There are thousands of these dwellings spread across the Itria Valley, on the region’s Adriatic coast, making its towns look like a Mediterranean Middle Earth - Tolkein mixed with Umberto Eco. The uniqueness of these quirky structures, some of which are still used as homes today, won them their place on UNESCO’s World Heritage list back in 1996 and they’ve been one of Puglia’s biggest attractions ever since. But is there a link between the region’s charming architecture and its blossoming wine industry, another area that has been drawing in more visitors each year?

On the surface, any connection is hard to see. Dig a little deeper though and you hit the answer: the luminous limestone that forms these huts runs in a deep bed under Puglia, called the Karst Plateau. 

The limestone gives the hilltop towns and conical trulli their mystical white glow while imparting to many of the region’s wines their signature minerality. 

Formed from the skeletons of marine animals left on the bottom of oceans and lakes millions of years ago, limestone confers a fresh, almost salty taste to wine.
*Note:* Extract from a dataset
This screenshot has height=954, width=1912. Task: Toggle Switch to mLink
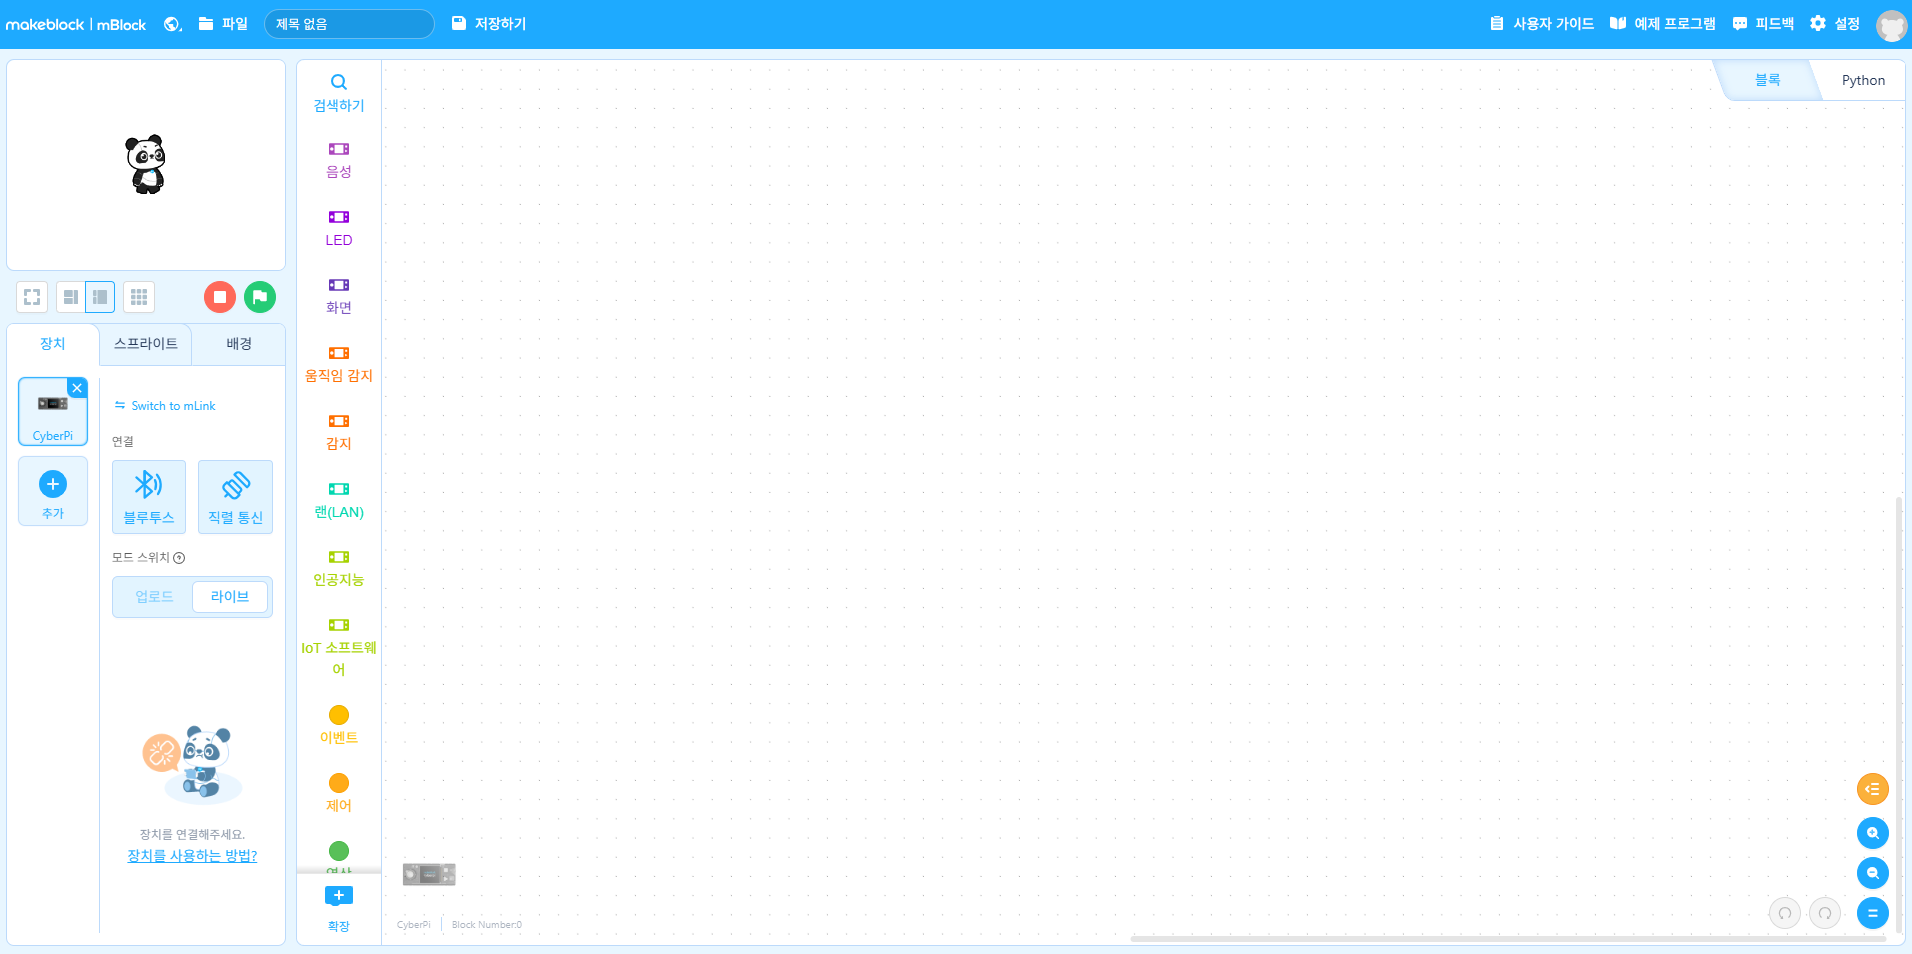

As a result, some of the best wine regions in the world happen to sit on limestone soil.

“Limestone soils are also rich in calcium - producing wines with structure, longevity, and powerful tannins. It’s no wonder that Puglia’s two prime grapes - Negroamaro and Primitivo - are praised for the deep and rich flavours of their wines,” says Oleg Dmitriev of Independent Wine, a stockist which sources directly from small, family-owned wineries in Italy.

Puglia’s limestone landscape and architecture also serve to create a dry microclimate at the soil level, Roberto Guarini of the Castello Frisari winery tells me. This is important in decreasing air humidity and improving the life of the plants and buildings in a region completely surrounded by the sea.
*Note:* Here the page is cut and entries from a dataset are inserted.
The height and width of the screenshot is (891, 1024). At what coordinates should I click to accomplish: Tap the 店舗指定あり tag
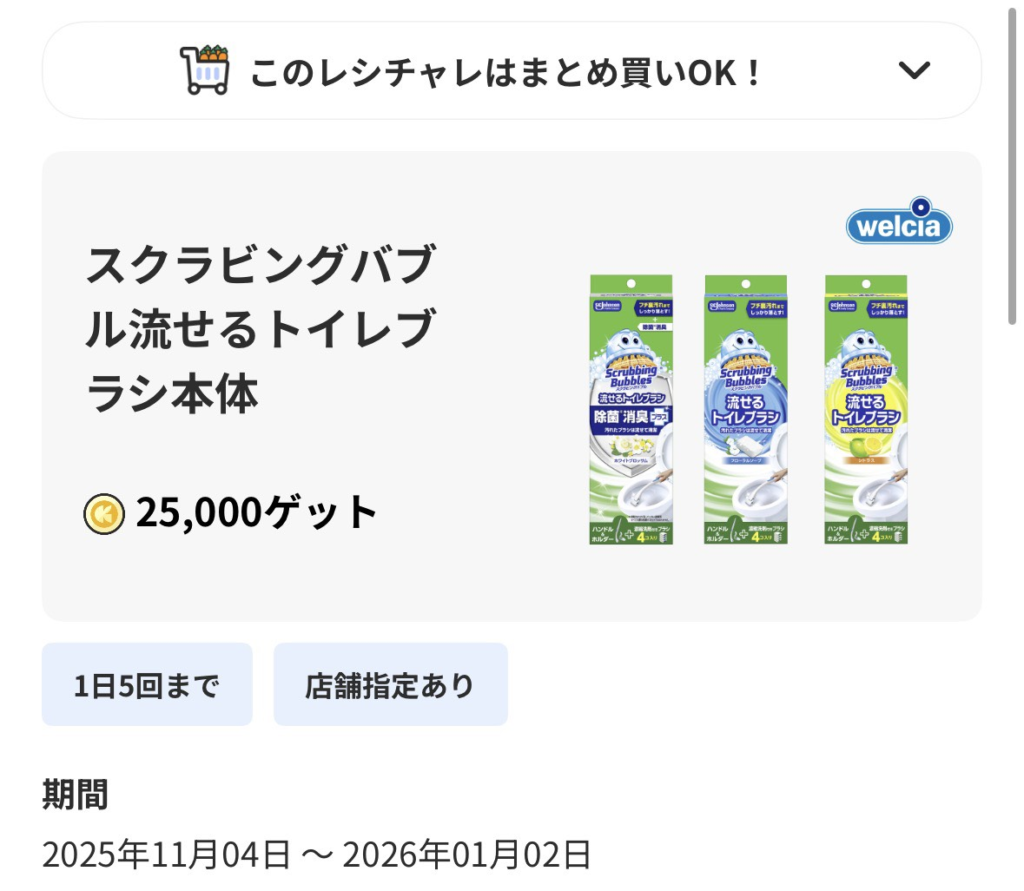390,685
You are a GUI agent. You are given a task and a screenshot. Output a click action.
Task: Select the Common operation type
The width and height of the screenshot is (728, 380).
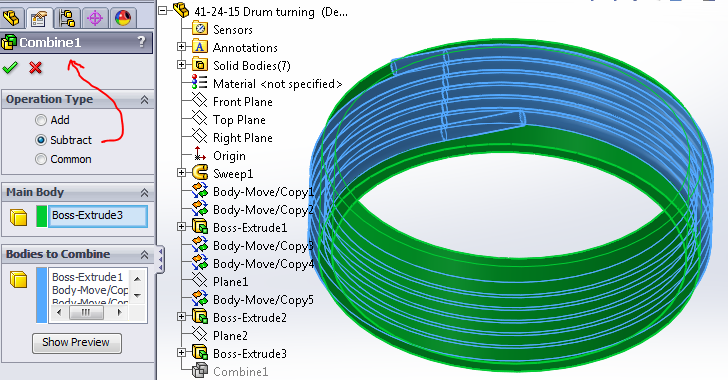pos(41,159)
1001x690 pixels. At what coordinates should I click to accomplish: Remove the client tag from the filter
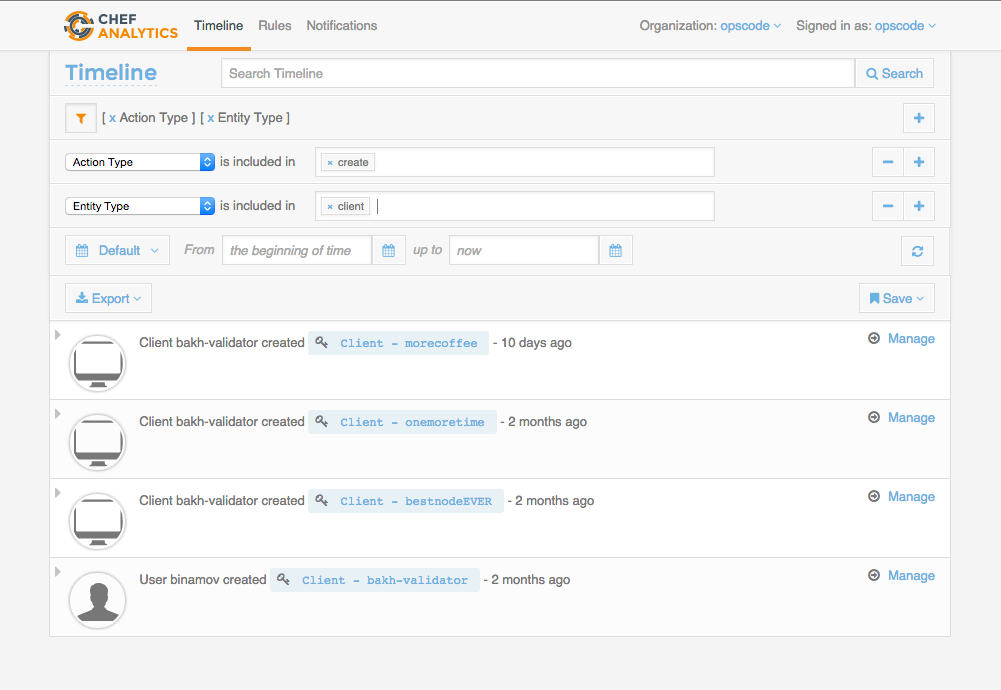(x=330, y=207)
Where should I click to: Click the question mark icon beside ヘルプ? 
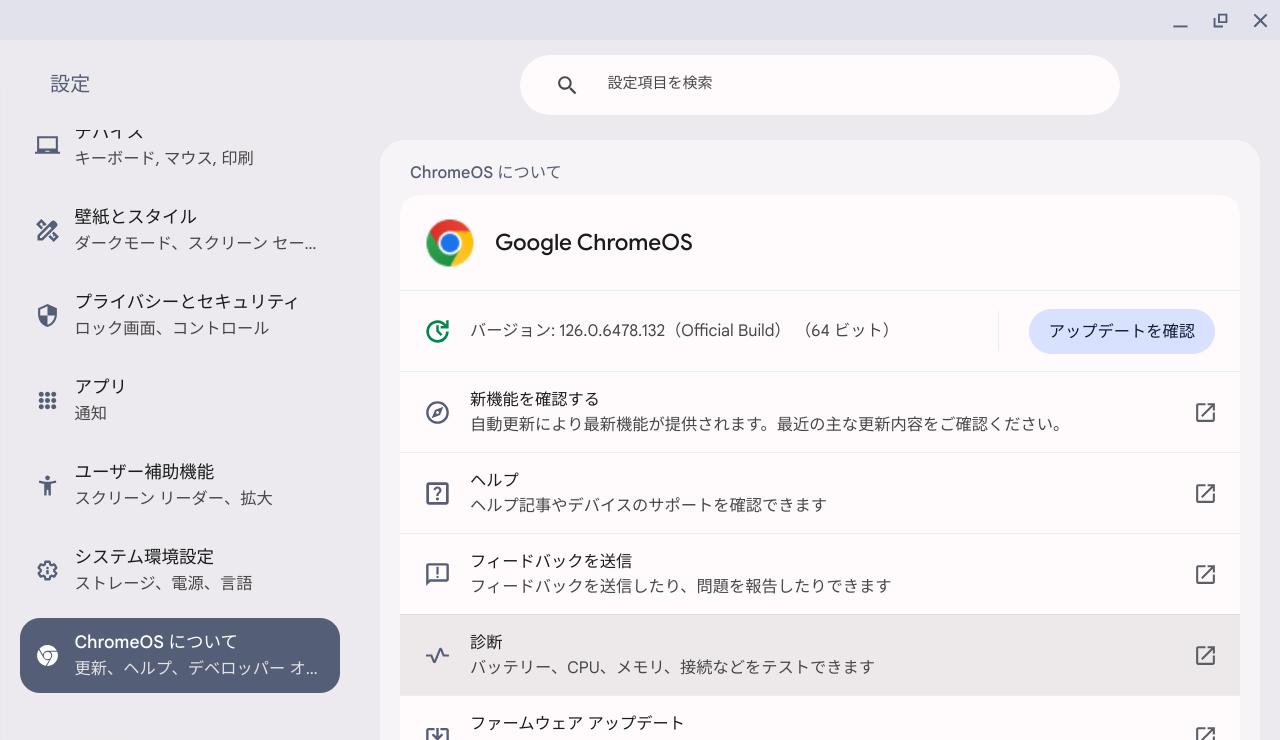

“Here the karst/limestone soils mean we can have the right acidity in red wines and an incredible minerality in rosé and white wines,” Guarini says, “which combine body with an unexpected freshness.”

“The Apulian karst plateau is full of caves and ravines,” adds Giordano Sabato, who grew up in the area and is now Sommelier and Maître d’ at Paragon 700, a local hotel. “These feed a complex underground water network, from which the roots of the vines draw during the hot summer months.”

The grapes of rock 

Just as Puglia’s towns conjure images of gleaming white buildings, its vineyards evoke visions of sunset soils. The red clay earth - called terra rossa - forms on top of limestone bedrock in karst regions. As locals say: it is the same stone that makes the cities white that makes the vineyards red. 

The connections don’t end there, either. The trulli did not just serve as homes - some were used as winemaking and storage facilities. The only other place in Europe where you can find trulli is the Rhineland in Germany where limestone glows in the ground - the result of migrant grape pickers from Puglia building themselves homes away from home while working in the foreign vineyards.

Even today, many Apulian wineries are housed inside limestone buildings - including one, Cantine Barsento, that is carved 13m down into a limestone rock. 

“Wine and architecture are linked in many ways here,” Guarini says. “Wine is often part of Apulian family life and many people still make wine at home. There are plenty of types of architecture specific to the area connected with winemaking…from the old masseria [fortified farmhouses you find in Pugli] to castles with vineyards and the buildings designed by local cantina sociale [wine cooperatives]. For us as farmers, vineyards are architecture made of nature.”